Copy out the records from the line with "Task: Tap the phone's home button icon" through the end of the records, word for word.

<<<<

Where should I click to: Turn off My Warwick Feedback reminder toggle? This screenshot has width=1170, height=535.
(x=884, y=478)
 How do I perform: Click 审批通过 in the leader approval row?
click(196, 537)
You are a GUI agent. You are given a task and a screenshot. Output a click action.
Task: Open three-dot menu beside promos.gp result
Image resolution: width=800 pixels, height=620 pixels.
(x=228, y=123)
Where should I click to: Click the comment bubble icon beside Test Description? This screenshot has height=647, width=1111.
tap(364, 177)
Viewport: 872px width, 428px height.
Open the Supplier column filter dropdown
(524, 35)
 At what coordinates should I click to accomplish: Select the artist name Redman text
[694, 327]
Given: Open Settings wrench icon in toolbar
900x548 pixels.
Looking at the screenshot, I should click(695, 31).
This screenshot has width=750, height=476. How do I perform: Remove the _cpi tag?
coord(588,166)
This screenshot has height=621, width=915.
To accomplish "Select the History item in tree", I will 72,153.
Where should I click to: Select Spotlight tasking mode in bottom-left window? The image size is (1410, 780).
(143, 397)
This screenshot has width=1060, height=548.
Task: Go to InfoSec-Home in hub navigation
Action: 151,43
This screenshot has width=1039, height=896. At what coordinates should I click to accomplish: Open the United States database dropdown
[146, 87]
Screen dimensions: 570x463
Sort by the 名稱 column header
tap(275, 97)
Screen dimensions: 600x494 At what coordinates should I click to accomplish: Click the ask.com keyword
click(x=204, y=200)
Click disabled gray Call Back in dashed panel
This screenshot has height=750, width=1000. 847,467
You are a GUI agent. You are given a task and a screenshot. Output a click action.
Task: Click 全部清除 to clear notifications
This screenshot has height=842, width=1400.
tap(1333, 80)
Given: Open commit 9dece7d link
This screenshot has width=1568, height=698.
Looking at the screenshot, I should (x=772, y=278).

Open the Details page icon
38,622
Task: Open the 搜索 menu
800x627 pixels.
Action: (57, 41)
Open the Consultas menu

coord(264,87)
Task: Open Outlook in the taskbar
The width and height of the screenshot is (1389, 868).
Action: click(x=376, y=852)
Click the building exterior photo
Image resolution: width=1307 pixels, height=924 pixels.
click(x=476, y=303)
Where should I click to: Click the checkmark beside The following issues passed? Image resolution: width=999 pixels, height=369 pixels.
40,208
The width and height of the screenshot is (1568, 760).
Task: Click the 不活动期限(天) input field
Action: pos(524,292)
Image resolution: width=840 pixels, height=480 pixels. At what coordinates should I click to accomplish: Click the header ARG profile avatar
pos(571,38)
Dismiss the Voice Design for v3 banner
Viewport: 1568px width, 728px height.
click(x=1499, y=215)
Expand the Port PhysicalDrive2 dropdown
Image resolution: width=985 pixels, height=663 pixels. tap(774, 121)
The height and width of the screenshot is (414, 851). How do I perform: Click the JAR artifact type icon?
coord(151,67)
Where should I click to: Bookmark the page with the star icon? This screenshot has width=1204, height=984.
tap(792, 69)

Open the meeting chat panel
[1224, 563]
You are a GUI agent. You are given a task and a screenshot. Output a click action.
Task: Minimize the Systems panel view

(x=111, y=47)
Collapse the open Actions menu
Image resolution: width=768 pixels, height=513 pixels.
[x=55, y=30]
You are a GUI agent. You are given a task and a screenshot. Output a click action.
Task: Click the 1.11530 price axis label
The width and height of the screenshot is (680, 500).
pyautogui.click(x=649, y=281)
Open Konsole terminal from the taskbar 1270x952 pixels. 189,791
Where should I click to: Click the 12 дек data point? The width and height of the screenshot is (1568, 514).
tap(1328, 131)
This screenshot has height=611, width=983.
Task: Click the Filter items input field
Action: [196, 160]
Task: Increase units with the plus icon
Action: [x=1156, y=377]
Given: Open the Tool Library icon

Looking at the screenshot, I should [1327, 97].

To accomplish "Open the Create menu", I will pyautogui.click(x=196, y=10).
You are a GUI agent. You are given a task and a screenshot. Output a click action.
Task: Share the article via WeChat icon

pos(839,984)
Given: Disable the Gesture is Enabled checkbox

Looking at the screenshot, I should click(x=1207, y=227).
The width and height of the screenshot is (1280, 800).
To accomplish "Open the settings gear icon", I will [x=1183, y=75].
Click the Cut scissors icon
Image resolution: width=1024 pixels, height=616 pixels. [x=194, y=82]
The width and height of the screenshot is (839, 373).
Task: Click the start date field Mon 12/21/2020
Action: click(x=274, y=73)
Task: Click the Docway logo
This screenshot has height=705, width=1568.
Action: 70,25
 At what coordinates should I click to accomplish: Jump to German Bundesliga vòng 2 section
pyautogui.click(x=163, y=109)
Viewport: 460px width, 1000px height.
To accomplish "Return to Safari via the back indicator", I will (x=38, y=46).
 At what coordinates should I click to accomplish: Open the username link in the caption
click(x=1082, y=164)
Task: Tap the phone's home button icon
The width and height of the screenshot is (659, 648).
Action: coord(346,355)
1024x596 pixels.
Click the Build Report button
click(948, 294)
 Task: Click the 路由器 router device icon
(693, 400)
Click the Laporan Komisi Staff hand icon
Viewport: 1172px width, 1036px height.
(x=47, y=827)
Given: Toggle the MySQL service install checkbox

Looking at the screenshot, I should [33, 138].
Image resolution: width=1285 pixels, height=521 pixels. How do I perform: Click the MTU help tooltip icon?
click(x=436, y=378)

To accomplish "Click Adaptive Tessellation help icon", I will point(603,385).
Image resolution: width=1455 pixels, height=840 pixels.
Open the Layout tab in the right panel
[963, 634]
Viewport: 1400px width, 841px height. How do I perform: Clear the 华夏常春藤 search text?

>>>>

Exercise solution:
Task: Tap the phone's home button icon
The width and height of the screenshot is (659, 648).
Action: coord(346,355)
1024x596 pixels.
Click the Build Report button
click(948, 294)
 Task: Click the 路由器 router device icon
(693, 400)
Click the Laporan Komisi Staff hand icon
Viewport: 1172px width, 1036px height.
(x=47, y=827)
Given: Toggle the MySQL service install checkbox

Looking at the screenshot, I should [33, 138].
Image resolution: width=1285 pixels, height=521 pixels. How do I perform: Click the MTU help tooltip icon?
click(x=436, y=378)

To accomplish "Click Adaptive Tessellation help icon", I will point(603,385).
Image resolution: width=1455 pixels, height=840 pixels.
Open the Layout tab in the right panel
[963, 634]
Viewport: 1400px width, 841px height. How do I perform: Clear the 华夏常春藤 search text?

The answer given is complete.